▶ **Data listing**:
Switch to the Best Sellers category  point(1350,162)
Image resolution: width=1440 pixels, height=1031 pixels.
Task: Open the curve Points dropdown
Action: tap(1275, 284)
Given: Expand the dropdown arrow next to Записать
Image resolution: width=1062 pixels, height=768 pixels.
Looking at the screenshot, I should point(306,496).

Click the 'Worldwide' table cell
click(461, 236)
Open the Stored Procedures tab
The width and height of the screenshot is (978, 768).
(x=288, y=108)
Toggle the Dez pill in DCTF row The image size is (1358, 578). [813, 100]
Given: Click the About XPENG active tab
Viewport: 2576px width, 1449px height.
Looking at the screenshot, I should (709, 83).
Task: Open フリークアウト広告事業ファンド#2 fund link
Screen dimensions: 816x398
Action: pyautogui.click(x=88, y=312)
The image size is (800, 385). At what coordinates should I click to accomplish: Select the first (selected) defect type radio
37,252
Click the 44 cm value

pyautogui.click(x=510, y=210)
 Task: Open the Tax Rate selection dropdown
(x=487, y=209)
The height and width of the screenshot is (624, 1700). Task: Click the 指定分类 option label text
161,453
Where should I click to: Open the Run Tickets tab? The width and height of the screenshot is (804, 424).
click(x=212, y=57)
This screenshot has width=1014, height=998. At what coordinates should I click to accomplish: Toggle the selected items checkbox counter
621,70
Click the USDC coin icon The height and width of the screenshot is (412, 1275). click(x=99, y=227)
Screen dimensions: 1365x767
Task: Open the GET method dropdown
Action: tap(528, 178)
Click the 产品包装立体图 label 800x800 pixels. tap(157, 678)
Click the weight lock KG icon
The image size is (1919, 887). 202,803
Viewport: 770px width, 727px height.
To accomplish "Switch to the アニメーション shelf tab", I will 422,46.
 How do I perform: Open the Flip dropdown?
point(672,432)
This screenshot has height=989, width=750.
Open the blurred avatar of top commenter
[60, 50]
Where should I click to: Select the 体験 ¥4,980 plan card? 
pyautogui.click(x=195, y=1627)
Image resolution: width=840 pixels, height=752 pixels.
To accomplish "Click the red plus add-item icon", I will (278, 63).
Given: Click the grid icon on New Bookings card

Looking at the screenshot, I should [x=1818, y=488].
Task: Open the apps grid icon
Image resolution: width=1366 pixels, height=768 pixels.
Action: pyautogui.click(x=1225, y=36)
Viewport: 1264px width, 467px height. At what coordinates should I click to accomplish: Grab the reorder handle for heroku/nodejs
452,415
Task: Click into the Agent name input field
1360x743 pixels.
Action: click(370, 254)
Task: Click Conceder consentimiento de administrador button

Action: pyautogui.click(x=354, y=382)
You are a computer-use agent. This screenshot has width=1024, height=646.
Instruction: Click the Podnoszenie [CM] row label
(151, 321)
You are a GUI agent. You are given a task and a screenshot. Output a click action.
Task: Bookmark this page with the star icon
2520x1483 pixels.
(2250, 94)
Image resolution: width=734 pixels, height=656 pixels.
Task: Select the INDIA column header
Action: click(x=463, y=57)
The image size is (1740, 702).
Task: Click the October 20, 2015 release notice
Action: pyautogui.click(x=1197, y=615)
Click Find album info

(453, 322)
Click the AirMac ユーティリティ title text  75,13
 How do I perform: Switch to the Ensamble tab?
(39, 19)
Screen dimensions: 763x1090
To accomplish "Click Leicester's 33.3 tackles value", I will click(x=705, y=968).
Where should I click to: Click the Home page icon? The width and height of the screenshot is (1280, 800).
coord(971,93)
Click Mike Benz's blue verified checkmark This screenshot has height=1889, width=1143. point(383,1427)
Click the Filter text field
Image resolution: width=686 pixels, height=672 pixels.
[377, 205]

▶ **Task description**: The lines from the one containing "You are a computer-use" through the final line of the entries above are to be printed exactly, with nothing added.

▶ **Task output**:
You are a computer-use agent. This screenshot has width=1024, height=646.
Instruction: Click the Podnoszenie [CM] row label
(151, 321)
You are a GUI agent. You are given a task and a screenshot. Output a click action.
Task: Bookmark this page with the star icon
2520x1483 pixels.
(2250, 94)
Image resolution: width=734 pixels, height=656 pixels.
Task: Select the INDIA column header
Action: click(x=463, y=57)
The image size is (1740, 702).
Task: Click the October 20, 2015 release notice
Action: pyautogui.click(x=1197, y=615)
Click Find album info

(453, 322)
Click the AirMac ユーティリティ title text  75,13
 How do I perform: Switch to the Ensamble tab?
(39, 19)
Screen dimensions: 763x1090
To accomplish "Click Leicester's 33.3 tackles value", I will click(x=705, y=968).
Where should I click to: Click the Home page icon? The width and height of the screenshot is (1280, 800).
coord(971,93)
Click Mike Benz's blue verified checkmark This screenshot has height=1889, width=1143. point(383,1427)
Click the Filter text field
Image resolution: width=686 pixels, height=672 pixels.
[377, 205]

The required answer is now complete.